Protobufs has allowed us to version, build and deliver native language bindings for a multitude of languages and platforms in a tiny team for years now, without a single fault. We have the power to refactor and design our platform and apis in a way that we never had before. We love it.

2 comments

You can get this without gRPC, though. Any IDL with codegen will do. My journey was that of gRPC fanatic to hardened skeptic. After one too many “we’re doing it this way because that’s what Google wants (and thus my promotion needs)” decisions from gRPC “maintainers”, I can’t stomach yielding so much control to a network request framework anymore. There’s something to be said for just making http requests using your platform/language native tooling. Is writing request boilerplate really your dev bottleneck?
Avoiding request boilerplate, in and of itself, is a benefit I could take or leave. Boilerplate request/response code is boring, but not actually time-consuming to write.

What I really like about the IDL and codegen is that it makes inter-team coordination easier. Comments in the .proto file is much nicer for documentation than, e.g., Swagger docs. And it gets even better when you're negotiating protocol changes among teams.

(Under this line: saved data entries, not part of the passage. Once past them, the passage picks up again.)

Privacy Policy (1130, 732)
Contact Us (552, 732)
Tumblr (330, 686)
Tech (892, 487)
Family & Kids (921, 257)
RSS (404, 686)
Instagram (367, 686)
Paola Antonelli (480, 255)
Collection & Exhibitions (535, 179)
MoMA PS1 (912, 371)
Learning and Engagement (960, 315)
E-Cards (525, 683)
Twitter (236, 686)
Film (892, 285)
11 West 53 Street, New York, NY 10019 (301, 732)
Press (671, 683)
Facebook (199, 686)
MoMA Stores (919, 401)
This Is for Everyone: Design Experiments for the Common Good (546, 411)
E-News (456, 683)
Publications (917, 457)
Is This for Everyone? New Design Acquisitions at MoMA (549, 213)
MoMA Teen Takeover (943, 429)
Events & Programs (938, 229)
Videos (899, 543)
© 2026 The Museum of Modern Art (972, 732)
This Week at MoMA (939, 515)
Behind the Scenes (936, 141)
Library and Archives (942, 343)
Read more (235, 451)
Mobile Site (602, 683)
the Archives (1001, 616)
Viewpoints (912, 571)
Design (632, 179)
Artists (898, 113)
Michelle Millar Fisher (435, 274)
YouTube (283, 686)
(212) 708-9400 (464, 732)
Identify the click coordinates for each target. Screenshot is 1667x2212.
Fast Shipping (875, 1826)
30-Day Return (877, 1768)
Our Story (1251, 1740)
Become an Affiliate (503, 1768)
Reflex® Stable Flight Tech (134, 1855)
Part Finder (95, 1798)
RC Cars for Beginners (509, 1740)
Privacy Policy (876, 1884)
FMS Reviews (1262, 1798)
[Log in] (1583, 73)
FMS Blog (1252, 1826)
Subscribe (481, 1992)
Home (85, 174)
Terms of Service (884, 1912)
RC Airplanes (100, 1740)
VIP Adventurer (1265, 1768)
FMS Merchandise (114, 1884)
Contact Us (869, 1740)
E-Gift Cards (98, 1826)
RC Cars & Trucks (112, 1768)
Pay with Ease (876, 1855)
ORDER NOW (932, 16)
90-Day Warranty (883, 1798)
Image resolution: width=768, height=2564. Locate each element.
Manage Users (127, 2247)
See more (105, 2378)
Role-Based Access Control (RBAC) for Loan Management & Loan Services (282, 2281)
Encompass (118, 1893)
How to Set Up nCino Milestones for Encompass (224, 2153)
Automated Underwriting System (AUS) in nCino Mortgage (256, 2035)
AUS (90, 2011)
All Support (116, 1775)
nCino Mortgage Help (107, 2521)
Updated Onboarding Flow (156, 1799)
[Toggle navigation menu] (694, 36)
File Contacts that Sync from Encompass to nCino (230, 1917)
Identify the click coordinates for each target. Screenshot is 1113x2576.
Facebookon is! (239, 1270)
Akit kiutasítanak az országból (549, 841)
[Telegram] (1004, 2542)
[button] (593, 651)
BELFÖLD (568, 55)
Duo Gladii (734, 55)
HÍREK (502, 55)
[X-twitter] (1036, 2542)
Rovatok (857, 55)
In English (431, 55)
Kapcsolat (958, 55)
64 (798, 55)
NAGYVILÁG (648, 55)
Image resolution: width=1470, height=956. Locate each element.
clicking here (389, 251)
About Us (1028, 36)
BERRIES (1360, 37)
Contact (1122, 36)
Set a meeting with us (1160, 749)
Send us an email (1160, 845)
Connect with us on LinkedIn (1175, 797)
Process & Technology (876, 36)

You can just start a pull request with the proposed changes to the message format and documentation, which makes the whole process so much easier (and more accurate!) than what I've experienced with negotiating protocol and API changes for REST-style services.

And then, after it gets merged, the rollout is more likely to be successful. With REST, the risk of regression is greater. You've got to contend with ill- and implicitly-defined backward compatibility semantics that are inconsistent among different JSON and request library implementations, and you've got to contend with greater risk of each team's implementation implementing the message serde code in subtly incompatible ways. protobufs and gRPC don't eliminate that risk, but they greatly reduce it.

That said, yes, you're right, it does often feel like gRPC often steps over the line from being sensibly opinionated, to being a way for Google engineers I've never even met to micro-manage me. I wouldn't say I'm a hardened skeptic yet, but I'm definitely no longer a fanatic.

Maybe hardened skeptic is HN hyperbole. I tend to avoid adding it to every project I touch these days, though.
> Except for our most used language, Java.

The official Java implementation of grpc looks like abandonware. Out of the box the builder includes an annotation (javax.annotation.Generated) that was deprecated in 2019:

https://github.com/grpc/grpc-java/issues/9179

This gives me serious pause.

I don't think it's abandonware, per se, so much as that gRPC deliberately stays way behind the times with respect to Java language versions. So that they can support enterprise users who are conservative about Java upgrades. I don't know where the Java implementation is now, but when I was using it ca. 2019, it was still officially targeting Java 7. This was after the end of public updates, but still well within Oracle's paid support period for that version.

Java 7 support is now completely over, so I'm guessing now they're targeting Java 8. This does create an annoyance for Java 9 and later users, and requires annoying workarounds for them. I don't see this as a maintainability problem, so much as a culture clash: gRPC is doing things the Google way; other people don't want to do it the Google way.

All that said, I don't think other people are wrong. This is exactly the kind of thing I was complaining about - a lot of gRPC's potential (at least for my purposes) is undermined by its status as a big complicated enterprisey Google monoculture project.